Top Class Actions’s website and social media posts use affiliate links. If you make a purchase using such links, we may receive a commission, but it will not result in any additional charges to you. Please review our Affiliate Link Disclosure for more information.
Tofacitinib Overview
Tofacitinib is a drug primarily meant to treat moderate to severe rheumatoid arthritis. It was initially approved by the FDA in November 2012 as an oral pill, and is often sold under the brand names Xeljanz and Xeljanz XR. Tofacitinib works by suppressing the activity of the immune system.
It belongs to a drug class known as Janus kinase (JAK) inhibitors. These drugs prevent inflammation and tissue destruction by inhibiting JAKs, the enzymes that regulate the chemical signaling pathways that control biologic processes including blood formation and inflammatory responses.
These enzymes are found in stem cells in bones and joints, and play a role in the inflammation, pain, and tenderness characterized by rheumatoid arthritis and other inflammatory conditions.
The drug has also been approved by the FDA for the treatment of moderate to severe active ulcerative colitis, a type of inflammatory bowel disease causing sores and ulcers in the digestive tract, as well as psoriatic arthritis. Tofacitinib has been approved for adults, and has not been approved for pediatric use.
Side Effects
Although tofacitinib may help to alleviate the unpleasant symptoms of rheumatoid arthritis, psoriatic arthritis, and ulcerative colitis, the drug may also cause patients to suffer adverse reactions and side effects, some of which can be serious or life threatening.
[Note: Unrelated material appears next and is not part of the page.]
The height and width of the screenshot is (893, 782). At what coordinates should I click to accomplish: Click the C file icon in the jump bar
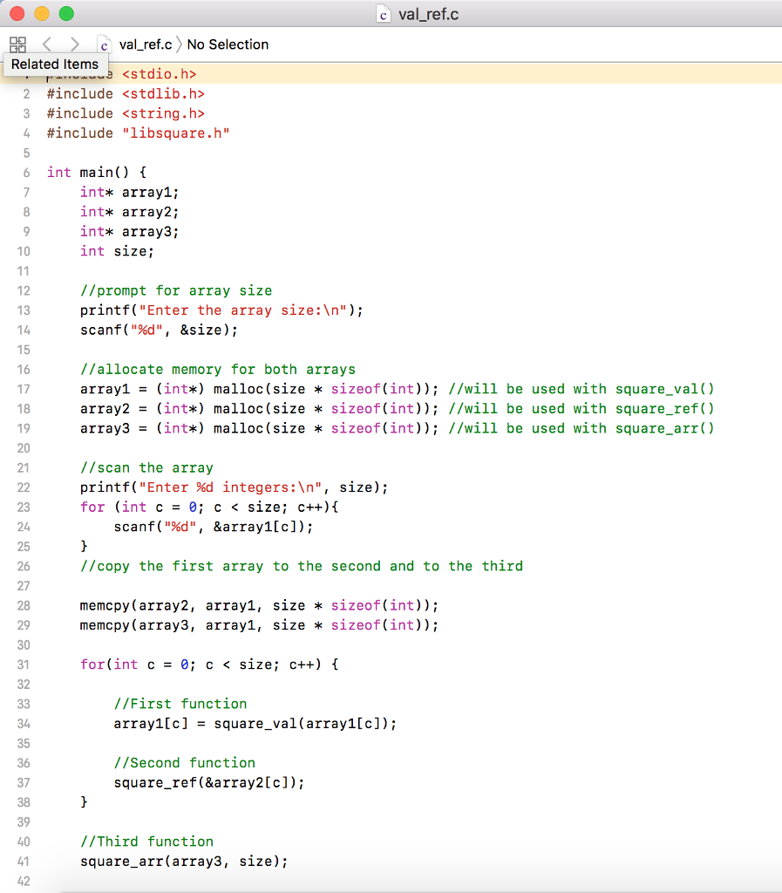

Possible side effects associated with tofacitinib may include:
- Headache
- Diarrhea
- Increased cholesterol levels
- Urinary tract infections
- Sore throat
- Shingles and other rashes
- Runny nose
- Nasopharyngitis
- Upper respiratory infections
- Dangerous infections that may be fatal
Recalls and Safety Announcements
The FDA has added a black box to the labeling of tofacitinib regarding the increased risk of developing infections that may lead to hospitalization or even death.
Additionally, the FDA has warned that the drug may increase the risk of developing a pulmonary embolism (PE), or a blood clot in the lungs.
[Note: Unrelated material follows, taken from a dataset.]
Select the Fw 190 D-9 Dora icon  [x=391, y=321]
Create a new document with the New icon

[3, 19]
There is some evidence that the possible dangerous side effects associated with tofacitinib are related to the dose of the drug. While a 10 mg twice daily dose has been approved by the FDA for the treatment of ulcerative colitis, this high dosage has not been approved for the treatment of rheumatoid arthritis and may lead to an increased risk of infections or PE.
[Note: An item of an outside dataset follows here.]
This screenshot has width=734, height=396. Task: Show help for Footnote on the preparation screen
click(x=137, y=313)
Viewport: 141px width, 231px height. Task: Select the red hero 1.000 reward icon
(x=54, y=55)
Warning signs of serious adverse reactions related to tofacitinib may include sudden difficulty breathing, shortness of breath, chest pain or back pain, coughing up blood, excessive sweating, and clammy or bluish skin. Patients who experience these symptoms may want to seek medical attention, although patients are discouraged from stopping use of tofacitinib without consulting their doctor first.
Lawsuits and Settlements
Patients who have been harmed by the side effects associated with tofacitinib may be eligible to hire an attorney and file a class action lawsuit against the drug manufacturer and distributor. Patients who file lawsuits regarding tofacitinib side effects may be able to collect compensation for medical expenses, the cost of past and future medical care, injuries, pain and suffering, and other damages.